Source: AIEOG AI Lexicon (Feb 2026), adapted from NIST AI 100-2e2025 and NIST NCCoE Adversarial Machine Learning

What adversarial AI means in plain language

Adversarial AI refers to a class of deliberate attacks designed to trick AI systems into producing wrong results. These attacks work by making small, often imperceptible changes to the data an AI system receives, the data it was trained on, or the way users interact with it.

Think of it like a forged signature that is just close enough to fool an automated verification system but would never pass a manual review. Adversarial techniques exploit the gap between how an AI “sees” information and how a human would interpret the same input.

The challenge for financial institutions is that adversarial attacks can be difficult to detect in real time. An AI-powered fraud detection model, for example, could be subtly manipulated so that certain transaction patterns no longer trigger alerts. The model continues to function and appears healthy by standard performance metrics, but it has been compromised in a way that creates a blind spot.

Why it matters in financial services

Financial institutions increasingly rely on AI for decisions that carry regulatory, financial, and reputational consequences: credit underwriting, fraud detection, sanctions screening, and customer risk scoring. Each of these use cases represents a potential target for adversarial manipulation.

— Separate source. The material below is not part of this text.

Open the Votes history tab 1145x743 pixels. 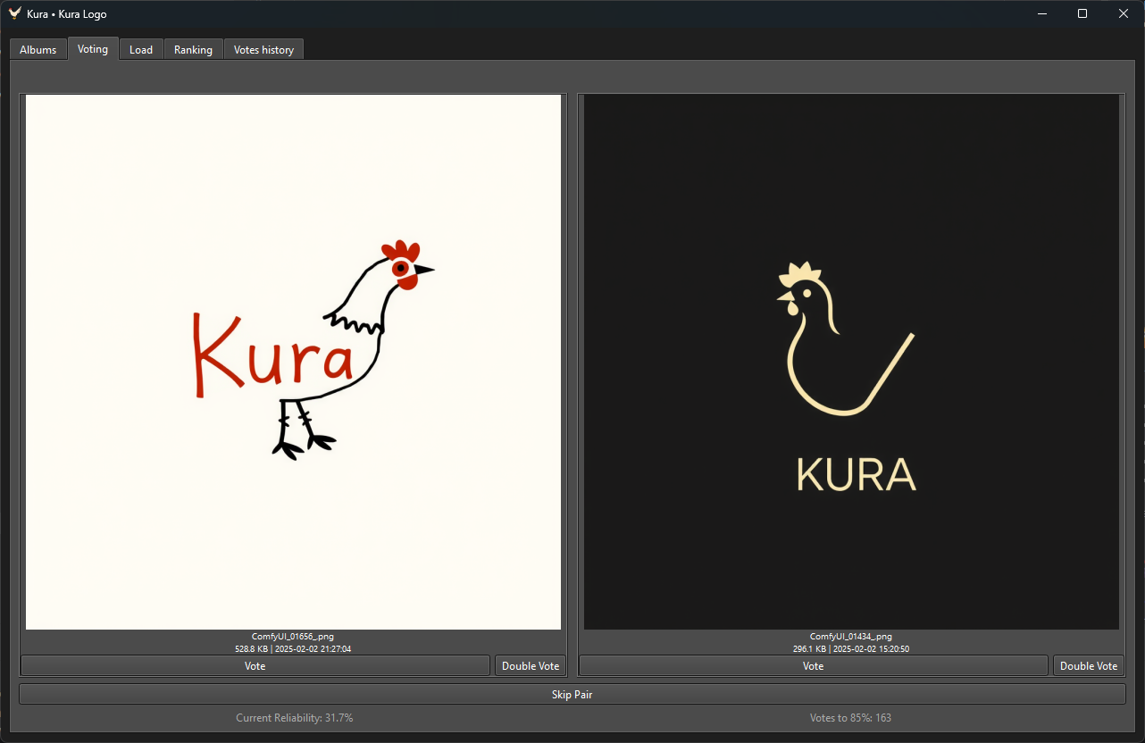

Regulators and examiners expect institutions to understand the threat landscape around the AI systems they deploy. The OCC’s Model Risk Management guidance (SR 11-7 and OCC 2011-12) already requires banks to identify limitations and vulnerabilities in their models. As AI adoption accelerates, adversarial risk is becoming a core component of that analysis.

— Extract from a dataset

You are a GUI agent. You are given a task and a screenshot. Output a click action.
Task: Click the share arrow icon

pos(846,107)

The Treasury’s AIEOG Lexicon itself signals the growing importance of this concept. By codifying “adversarial AI” alongside foundational governance terms, the Treasury is signaling that financial institutions should be prepared to demonstrate they understand, monitor for, and mitigate adversarial threats to their AI systems.

Practical scenarios where adversarial AI poses risk in financial services include:

  • Transaction monitoring evasion. Bad actors could structure transactions to exploit known weaknesses in AI-based monitoring models, avoiding SAR-triggering thresholds.
  • Credit model manipulation. Synthetic or altered application data could be crafted to achieve approval outcomes that the model would otherwise deny.
  • Sanctions screening bypass. Adversarial inputs could cause name-matching algorithms to miss true matches by introducing subtle variations.
  • Deepfake-enabled fraud. AI-generated voice or video content could be used to impersonate authorized personnel, bypassing identity verification systems.

Key considerations for compliance teams

Compliance and risk teams should consider the following when evaluating their organization’s exposure to adversarial AI risk:

  1. Include adversarial risk in AI risk assessments. Every AI use case inventory should document the potential for adversarial manipulation. This includes identifying which models are externally facing (and therefore more exposed) versus internal-only.
  2. Require adversarial testing during model validation. Model validation processes should include adversarial testing, sometimes called “red teaming,” where evaluators deliberately attempt to trick the model. This should be documented as part of the validation report.
  3. Monitor for input anomalies. Establish monitoring processes that flag unusual patterns in the data being fed to AI models. Sudden shifts in input distributions can indicate adversarial activity.
  4. Document threat models. For each AI system, maintain a threat model that identifies who might want to attack the system, how they might do it, and what controls are in place to detect and prevent such attacks.
  5. Train staff on adversarial concepts. Compliance officers, model owners, and technology teams should understand what adversarial AI is and how it could affect the systems they oversee. This should be part of annual AI-specific training.
  6. Review vendor AI systems. For third-party AI models, request documentation on how the vendor tests for adversarial robustness. Include adversarial testing requirements in vendor due diligence checklists.